Sonja Hugi lebt und arbeitet als Illustratorin, Graphikerin und Historikerin in Berlin. Gegenwärtig arbeitet sie an ihrer ersten Graphic Novel, die sie der Geschichte der Colonia Dignidad widmet. Im Interview erzählt sie von den Chancen, die das Graphic Novel-Format für die Geschichtsvermittlung mitbringt. Sie berichtet aber auch von der Skepsis, die diesem vermeintlich neuen Format in Deutschland immer noch anhaftet. Außerdem gibt sie einen Einblick in ihre ersten Entwürfe.

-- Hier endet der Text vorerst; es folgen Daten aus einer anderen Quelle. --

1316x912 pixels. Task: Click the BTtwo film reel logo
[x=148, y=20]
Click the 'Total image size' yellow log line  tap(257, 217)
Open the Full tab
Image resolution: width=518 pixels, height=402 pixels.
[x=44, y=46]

Sonja Hugi im Interview über ihre Graphic Novel zur Geschichte der Colonia Dignidad

Meike Dreckmann: Sonja, erkläre doch mal kurz, was eigentlich eine Graphic Novel ist.

Sonja Hugi: Graphic Novel bedeutet grafischer Roman und das beschreibt es eigentlich ganz gut. Eine Graphic Novel ist eine gezeichnete Geschichte – in der Regel mit Text ergänzt. Man könnte das Genre auch als „erwachsenen“ Bruder des Comics bezeichnen. Über die genaue Abgrenzung herrscht aber Uneinigkeit, die Form kann ganz unterschiedlich sein und es gibt eine Menge Subgenres. Manche Graphic Novels haben einen dokumentarischen Charakter, andere lassen sich eher dem Bereich Fantasy zuordnen. In letzter Zeit gab es auch immer mehr Roman-Adaptionen. Das finde ich aber eigentlich schade, denn dann ist eine Graphic Novel nur eine Übersetzung eines Romans und nutzt nicht unbedingt das eigene schöpferische Potential des Formats.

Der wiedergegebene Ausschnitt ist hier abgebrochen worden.